La récente loi climat qui prétend chasser le CO2 de nos vies ne modifie pas les petites activités quotidiennes de nos représentants, surtout si elles ont un but électoraliste. Ainsi en témoigne l’augmentation de la trace carbone des déplacements présidentiels. Tous les jours nous avons un gouvernement exemplaire du « faites ce que je dis mais pas ce que je fais », un gouvernement qui forge des lois contraignant les braves gens mais que l’élite se dispense de respecter.

Avec la campagne électorale, les émissions de CO2 en France vont prendre un sacré essor ! J’ai mon indicateur avancé. Ce n’est pas la reprise économique (qui est en réalité une récession), évidemment, mais les déplacements de notre président au plus près de la foule admirative et bienveillante.
Nous sommes passés d’une escorte déjà confortable en 2017 à une puissance qui laisse pantois au milieu de l’année 2021.

Jugez-en un peu :
En 2017, 42 hommes bien équipés
- En 2021, 1 570 hommes suréquipés
- 37 fois plus de bonshommes, ça laisse pantois.
Au fait, la trace carbone d’un Français est de 11 tonnes équivalent de CO2 par an, stable selon le ministère de la transition écologique et du développement durable.
La TCM (Trace Carbone Macron), en revanche, est en vertigineuse augmentation en dépit de toutes les recommandations de l’admirable Convention citoyenne pour le climat. Cette convention nous a permis d’accoucher de la non moins admirable loi de transition énergétique pour la croissance (LTECV) qui va permettre de brasser des milliards d’euros de dettes et d’impôts, argent qui ne sera pas perdu pour tout le monde.
Et voyez-vous, il va se passer quelque chose d’extraordinaire car, en sciences physiques, « rien ne se perd, rien ne se crée et tout se transforme ».
Donc au fur et à mesure que la LETCV s’appliquera, la trace carbone du Français s’amoindrira (c’est le but de la loi) au fur et à mesure qu’il s’appauvrira.
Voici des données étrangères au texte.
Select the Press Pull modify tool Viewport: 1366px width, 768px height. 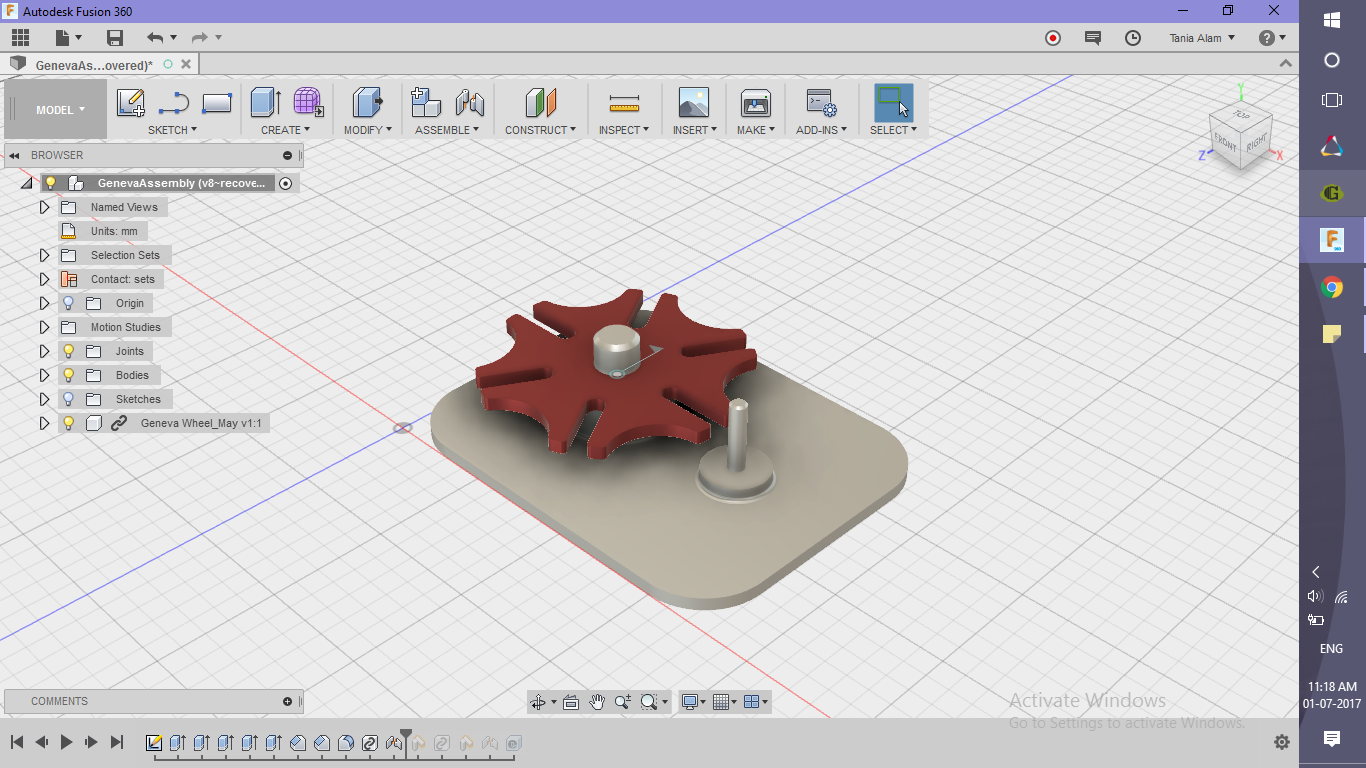coord(367,102)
Le Français s’appauvrira car la loi l’empêchera de consommer ce qu’il estime avantageux et l’obligera à consommer ce qui est coûteux, l’empêchera de se déplacer, l’obligera à gaspiller son temps en le transformant en bureaucrate pour justifier de la conscience verte, durable et responsable de son entreprise qui devra se soumettre à la « taxonomie verte ».
Dans le même temps, la TCM grossira pour protéger ce chef de gouvernement et ce gouvernement de son impopularité grandissante. Il est même possible que nous assistions à un bannissement des tomates non bio au profit des tomates bio en cas de manifestations violentes où ces projectiles seraient utilisés par les mécontents.
Évidemment, la culture bio ayant moins de rendement que la culture classique, il faudra rendre des sols à l’activité agricole, les « désartificialiser » ce qui va dans le bon sens. Plus précisément, tout cela va dans le sens politiquement voulu, même s’il est contraire au bon sens élémentaire.
Au fur et à mesure que la TCM augmentera, les milliers de milliards de la transition énergétique changeront de poche, quittant celles des contribuables pour se diriger vers les industriels ayant la faveur du pouvoir, ceux qui fréquentent Davos, décontractés, enrobés dans leurs lainages en cashmere ou en alpaga, acquis conformément à la taxonomie verte.
Les nouveaux riches du capitalisme de copinage sont détestables car ils volent les contribuables. Les anciens nouveaux riches du capitalisme loyal, eux, gagnaient leur argent dans un marché concurrentiel où la faillite sanctionnait la mauvaise allocation des ressources.
Dans le cas de la « croissance verte », les mauvaises allocations de ressources sont récompensées. Nous marchons sur la tête mais avec des taux négatifs, tout est possible.